* **TASK TO COMPLETE**
Could you format every line of the entries below as a JSON list of strings, one string per line, leaving out the blank lines?

* **MATERIAL**
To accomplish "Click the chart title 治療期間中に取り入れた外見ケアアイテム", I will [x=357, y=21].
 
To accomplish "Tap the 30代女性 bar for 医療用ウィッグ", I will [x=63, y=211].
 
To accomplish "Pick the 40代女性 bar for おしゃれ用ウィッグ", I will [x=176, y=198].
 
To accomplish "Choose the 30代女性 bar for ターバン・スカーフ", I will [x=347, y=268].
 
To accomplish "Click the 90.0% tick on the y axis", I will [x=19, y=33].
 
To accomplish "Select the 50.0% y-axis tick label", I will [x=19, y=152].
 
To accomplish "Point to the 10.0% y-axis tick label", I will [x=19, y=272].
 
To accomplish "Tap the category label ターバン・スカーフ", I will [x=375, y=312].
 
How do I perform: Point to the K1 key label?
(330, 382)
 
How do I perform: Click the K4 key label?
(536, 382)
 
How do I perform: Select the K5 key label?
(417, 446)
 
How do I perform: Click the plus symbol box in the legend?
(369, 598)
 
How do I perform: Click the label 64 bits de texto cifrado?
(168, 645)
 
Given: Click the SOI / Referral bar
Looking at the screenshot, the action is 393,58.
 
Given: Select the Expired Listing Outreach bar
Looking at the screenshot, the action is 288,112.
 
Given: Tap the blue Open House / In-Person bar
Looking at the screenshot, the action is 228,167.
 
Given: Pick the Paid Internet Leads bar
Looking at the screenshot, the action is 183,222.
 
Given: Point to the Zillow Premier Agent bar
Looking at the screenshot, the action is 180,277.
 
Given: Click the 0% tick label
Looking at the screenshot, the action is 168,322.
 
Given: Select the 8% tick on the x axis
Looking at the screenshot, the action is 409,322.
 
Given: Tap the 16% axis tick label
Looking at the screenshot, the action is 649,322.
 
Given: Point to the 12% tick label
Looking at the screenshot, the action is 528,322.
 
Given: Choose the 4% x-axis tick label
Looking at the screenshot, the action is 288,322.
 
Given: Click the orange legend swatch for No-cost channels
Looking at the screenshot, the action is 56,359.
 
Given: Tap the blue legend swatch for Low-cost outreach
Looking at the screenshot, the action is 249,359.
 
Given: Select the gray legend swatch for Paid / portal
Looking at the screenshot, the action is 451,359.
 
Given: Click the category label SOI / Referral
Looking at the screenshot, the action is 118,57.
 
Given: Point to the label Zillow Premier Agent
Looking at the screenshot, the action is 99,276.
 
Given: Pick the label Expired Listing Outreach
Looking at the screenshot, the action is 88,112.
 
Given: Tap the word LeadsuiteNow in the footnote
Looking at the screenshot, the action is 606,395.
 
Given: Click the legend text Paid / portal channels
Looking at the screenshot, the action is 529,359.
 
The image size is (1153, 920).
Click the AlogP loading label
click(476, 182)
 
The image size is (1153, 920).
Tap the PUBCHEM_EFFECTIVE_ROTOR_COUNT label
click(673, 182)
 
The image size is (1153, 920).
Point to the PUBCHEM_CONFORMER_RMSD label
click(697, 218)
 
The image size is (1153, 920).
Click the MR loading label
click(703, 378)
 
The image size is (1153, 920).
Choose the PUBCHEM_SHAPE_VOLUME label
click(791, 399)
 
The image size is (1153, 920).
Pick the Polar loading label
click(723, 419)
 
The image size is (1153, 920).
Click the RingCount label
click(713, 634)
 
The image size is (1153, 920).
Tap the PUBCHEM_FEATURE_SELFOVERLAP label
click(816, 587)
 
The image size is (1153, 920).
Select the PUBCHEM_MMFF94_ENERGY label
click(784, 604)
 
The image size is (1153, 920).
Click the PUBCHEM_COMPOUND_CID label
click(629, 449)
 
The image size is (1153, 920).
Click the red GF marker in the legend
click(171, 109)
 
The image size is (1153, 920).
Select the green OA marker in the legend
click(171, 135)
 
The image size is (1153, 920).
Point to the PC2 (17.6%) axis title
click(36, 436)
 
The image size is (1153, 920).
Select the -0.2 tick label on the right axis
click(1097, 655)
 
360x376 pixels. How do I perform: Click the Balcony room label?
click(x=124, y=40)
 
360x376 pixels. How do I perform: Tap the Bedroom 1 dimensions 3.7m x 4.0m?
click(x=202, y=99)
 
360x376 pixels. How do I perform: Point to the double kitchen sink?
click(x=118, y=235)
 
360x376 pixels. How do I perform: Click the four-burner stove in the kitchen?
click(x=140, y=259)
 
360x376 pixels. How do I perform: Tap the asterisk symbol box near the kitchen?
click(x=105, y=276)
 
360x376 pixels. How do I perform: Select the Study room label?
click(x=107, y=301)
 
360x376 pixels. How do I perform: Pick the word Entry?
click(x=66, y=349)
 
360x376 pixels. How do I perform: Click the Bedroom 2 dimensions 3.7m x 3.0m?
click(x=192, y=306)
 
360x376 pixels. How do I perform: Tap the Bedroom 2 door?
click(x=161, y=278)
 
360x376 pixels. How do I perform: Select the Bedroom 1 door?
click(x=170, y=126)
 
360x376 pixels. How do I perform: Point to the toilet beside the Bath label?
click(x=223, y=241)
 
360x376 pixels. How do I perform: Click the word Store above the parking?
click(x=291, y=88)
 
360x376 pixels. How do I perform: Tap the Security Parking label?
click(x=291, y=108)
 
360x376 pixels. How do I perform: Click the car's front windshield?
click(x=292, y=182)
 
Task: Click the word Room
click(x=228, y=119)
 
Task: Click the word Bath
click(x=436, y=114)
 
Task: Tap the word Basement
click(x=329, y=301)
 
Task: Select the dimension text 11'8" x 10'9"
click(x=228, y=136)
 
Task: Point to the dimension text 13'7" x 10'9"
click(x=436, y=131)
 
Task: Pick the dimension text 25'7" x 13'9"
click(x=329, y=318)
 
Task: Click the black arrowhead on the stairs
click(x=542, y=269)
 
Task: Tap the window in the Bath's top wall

* **FULL OUTPUT**
[
  "To accomplish \"Click the chart title 治療期間中に取り入れた外見ケアアイテム\", I will [x=357, y=21].",
  "To accomplish \"Tap the 30代女性 bar for 医療用ウィッグ\", I will [x=63, y=211].",
  "To accomplish \"Pick the 40代女性 bar for おしゃれ用ウィッグ\", I will [x=176, y=198].",
  "To accomplish \"Choose the 30代女性 bar for ターバン・スカーフ\", I will [x=347, y=268].",
  "To accomplish \"Click the 90.0% tick on the y axis\", I will [x=19, y=33].",
  "To accomplish \"Select the 50.0% y-axis tick label\", I will [x=19, y=152].",
  "To accomplish \"Point to the 10.0% y-axis tick label\", I will [x=19, y=272].",
  "To accomplish \"Tap the category label ターバン・スカーフ\", I will [x=375, y=312].",
  "How do I perform: Point to the K1 key label?",
  "(330, 382)",
  "How do I perform: Click the K4 key label?",
  "(536, 382)",
  "How do I perform: Select the K5 key label?",
  "(417, 446)",
  "How do I perform: Click the plus symbol box in the legend?",
  "(369, 598)",
  "How do I perform: Click the label 64 bits de texto cifrado?",
  "(168, 645)",
  "Given: Click the SOI / Referral bar",
  "Looking at the screenshot, the action is 393,58.",
  "Given: Select the Expired Listing Outreach bar",
  "Looking at the screenshot, the action is 288,112.",
  "Given: Tap the blue Open House / In-Person bar",
  "Looking at the screenshot, the action is 228,167.",
  "Given: Pick the Paid Internet Leads bar",
  "Looking at the screenshot, the action is 183,222.",
  "Given: Point to the Zillow Premier Agent bar",
  "Looking at the screenshot, the action is 180,277.",
  "Given: Click the 0% tick label",
  "Looking at the screenshot, the action is 168,322.",
  "Given: Select the 8% tick on the x axis",
  "Looking at the screenshot, the action is 409,322.",
  "Given: Tap the 16% axis tick label",
  "Looking at the screenshot, the action is 649,322.",
  "Given: Point to the 12% tick label",
  "Looking at the screenshot, the action is 528,322.",
  "Given: Choose the 4% x-axis tick label",
  "Looking at the screenshot, the action is 288,322.",
  "Given: Click the orange legend swatch for No-cost channels",
  "Looking at the screenshot, the action is 56,359.",
  "Given: Tap the blue legend swatch for Low-cost outreach",
  "Looking at the screenshot, the action is 249,359.",
  "Given: Select the gray legend swatch for Paid / portal",
  "Looking at the screenshot, the action is 451,359.",
  "Given: Click the category label SOI / Referral",
  "Looking at the screenshot, the action is 118,57.",
  "Given: Point to the label Zillow Premier Agent",
  "Looking at the screenshot, the action is 99,276.",
  "Given: Pick the label Expired Listing Outreach",
  "Looking at the screenshot, the action is 88,112.",
  "Given: Tap the word LeadsuiteNow in the footnote",
  "Looking at the screenshot, the action is 606,395.",
  "Given: Click the legend text Paid / portal channels",
  "Looking at the screenshot, the action is 529,359.",
  "The image size is (1153, 920).",
  "Click the AlogP loading label",
  "click(476, 182)",
  "The image size is (1153, 920).",
  "Tap the PUBCHEM_EFFECTIVE_ROTOR_COUNT label",
  "click(673, 182)",
  "The image size is (1153, 920).",
  "Point to the PUBCHEM_CONFORMER_RMSD label",
  "click(697, 218)",
  "The image size is (1153, 920).",
  "Click the MR loading label",
  "click(703, 378)",
  "The image size is (1153, 920).",
  "Choose the PUBCHEM_SHAPE_VOLUME label",
  "click(791, 399)",
  "The image size is (1153, 920).",
  "Pick the Polar loading label",
  "click(723, 419)",
  "The image size is (1153, 920).",
  "Click the RingCount label",
  "click(713, 634)",
  "The image size is (1153, 920).",
  "Tap the PUBCHEM_FEATURE_SELFOVERLAP label",
  "click(816, 587)",
  "The image size is (1153, 920).",
  "Select the PUBCHEM_MMFF94_ENERGY label",
  "click(784, 604)",
  "The image size is (1153, 920).",
  "Click the PUBCHEM_COMPOUND_CID label",
  "click(629, 449)",
  "The image size is (1153, 920).",
  "Click the red GF marker in the legend",
  "click(171, 109)",
  "The image size is (1153, 920).",
  "Select the green OA marker in the legend",
  "click(171, 135)",
  "The image size is (1153, 920).",
  "Point to the PC2 (17.6%) axis title",
  "click(36, 436)",
  "The image size is (1153, 920).",
  "Select the -0.2 tick label on the right axis",
  "click(1097, 655)",
  "360x376 pixels. How do I perform: Click the Balcony room label?",
  "click(x=124, y=40)",
  "360x376 pixels. How do I perform: Tap the Bedroom 1 dimensions 3.7m x 4.0m?",
  "click(x=202, y=99)",
  "360x376 pixels. How do I perform: Point to the double kitchen sink?",
  "click(x=118, y=235)",
  "360x376 pixels. How do I perform: Click the four-burner stove in the kitchen?",
  "click(x=140, y=259)",
  "360x376 pixels. How do I perform: Tap the asterisk symbol box near the kitchen?",
  "click(x=105, y=276)",
  "360x376 pixels. How do I perform: Select the Study room label?",
  "click(x=107, y=301)",
  "360x376 pixels. How do I perform: Pick the word Entry?",
  "click(x=66, y=349)",
  "360x376 pixels. How do I perform: Click the Bedroom 2 dimensions 3.7m x 3.0m?",
  "click(x=192, y=306)",
  "360x376 pixels. How do I perform: Tap the Bedroom 2 door?",
  "click(x=161, y=278)",
  "360x376 pixels. How do I perform: Select the Bedroom 1 door?",
  "click(x=170, y=126)",
  "360x376 pixels. How do I perform: Point to the toilet beside the Bath label?",
  "click(x=223, y=241)",
  "360x376 pixels. How do I perform: Click the word Store above the parking?",
  "click(x=291, y=88)",
  "360x376 pixels. How do I perform: Tap the Security Parking label?",
  "click(x=291, y=108)",
  "360x376 pixels. How do I perform: Click the car's front windshield?",
  "click(x=292, y=182)",
  "Task: Click the word Room",
  "click(x=228, y=119)",
  "Task: Click the word Bath",
  "click(x=436, y=114)",
  "Task: Tap the word Basement",
  "click(x=329, y=301)",
  "Task: Select the dimension text 11'8\" x 10'9\"",
  "click(x=228, y=136)",
  "Task: Point to the dimension text 13'7\" x 10'9\"",
  "click(x=436, y=131)",
  "Task: Pick the dimension text 25'7\" x 13'9\"",
  "click(x=329, y=318)",
  "Task: Click the black arrowhead on the stairs",
  "click(x=542, y=269)",
  "Task: Tap the window in the Bath's top wall"
]